O indivíduo privado emocionalmente tende a mostrar-se como autossuficiente, controlado e bem resolvido. No entanto, percebe-se como incompreendido, solitário, privado de amor, vazio ou invisível. Muitas vezes, está cercado de pessoas, mas não consegue se conectar com o ambiente. Tende a ver a expressão das emoções como algo negativo, perigoso ou sinal de fraqueza. Tem medo de lidar com alguém que está expressando as emoções. Este padrão de comportamento tende a refletir na escolha de seus parceiros, e por isso envolve-se com pessoas emocionalmente distantes e sabota os relacionamentos com pessoas carinhosas.
Espontaneidade, interação e reconhecimento – A carência dessas necessidades básicas pode levar ao desenvolvimento do dois Esquemas desadaptativos: o de Defectividade/Vergonha e o de Isolamento Social/Alienação. No primeiro, o indivíduo tende a sentir-se como falho, defeituoso, inferior aos demais, inútil, mau, não merecedor de amor, carinho e atenção, causador de problemas. Teme se relacionar e expor seus defeitos. O sentimento de vergonha é cada vez mais intenso, mesmo quando todas as evidências são contrárias a suas crenças. Suas vitórias são sempre desqualificadas ou atribuídas ao acaso.
As famílias de origem são excessivamente punitivas, críticas, rígidas e exigentes. Podem não ter expressado verbalmente, mas por expressão facial ou ironia, brincadeira ou comparação seu descontentamento, de maneira sistemática. Quando criança, o indivíduo sentiu-se como uma decepção para seus pais ou cuidadores, rejeitado, culpado pelos problemas ou desarmonia no lar, foi comparado com outras crianças ou sofreu abusos ou agressões verbais frequentes.
No Esquema de Isolamento Social/Alienação, o indivíduo tende a se ver como alguém diferente, não pertencente ao seu grupo.
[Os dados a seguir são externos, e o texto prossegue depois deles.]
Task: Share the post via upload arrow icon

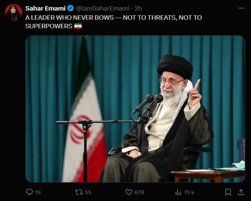Action: [241, 192]
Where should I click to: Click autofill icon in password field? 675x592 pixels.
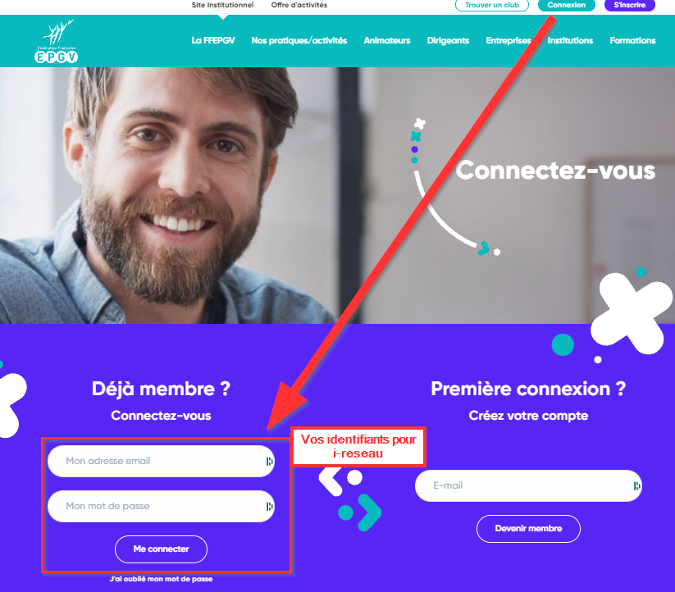pos(270,507)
Seu olhar é sempre de fora, como um "viajante". Não necessariamente como inferior, mas sempre distinto. Mesmo quando todos o recebem com acolhimento caloroso, sente-se desajustado e diferente. Com o tempo, as pessoas podem acabar desistindo de tentar integrá-lo ao grupo. Por outro lado, dentro do pequeno grupo familiar, sente-se integrado.
A família de origem pode ser vítima de rejeição ou humilhação, ou ainda ser destoante da comunidade, em termos de religião, cultura, etnia, língua, etc. Famílias que se mudam constantemente tornam mais difícil a construção de vínculos duradouros. Crianças que possuem alguma característica observável, podem sentir-se inferiores em relação a outras crianças, ainda que dentro da mesma família. Os padrões de comportamento mais comuns a estes indivíduos são de evitar frequentar eventos sociais, e quando não podem evitar, preferem manter-se na periferia, esquivando-se das aglomerações; realizar atividades solitárias e manter-se à margem dos grupos.
Os Esquemas de Defectividade/Vergonha e de Isolamento Social/Alienação trazem em comum a perda do desenvolvimento da vida social e das oportunidades de crescimento pessoal e profissional. A falta de confiança em si mesmo limita suas escolhas e suas possibilidades. A Terapia do Esquema é uma abordagem que auxilia na reconstrução de Esquemas Adaptativos que tornarão o indivíduo funcional.
A temática da formação da personalidade será continuada em matérias futuras.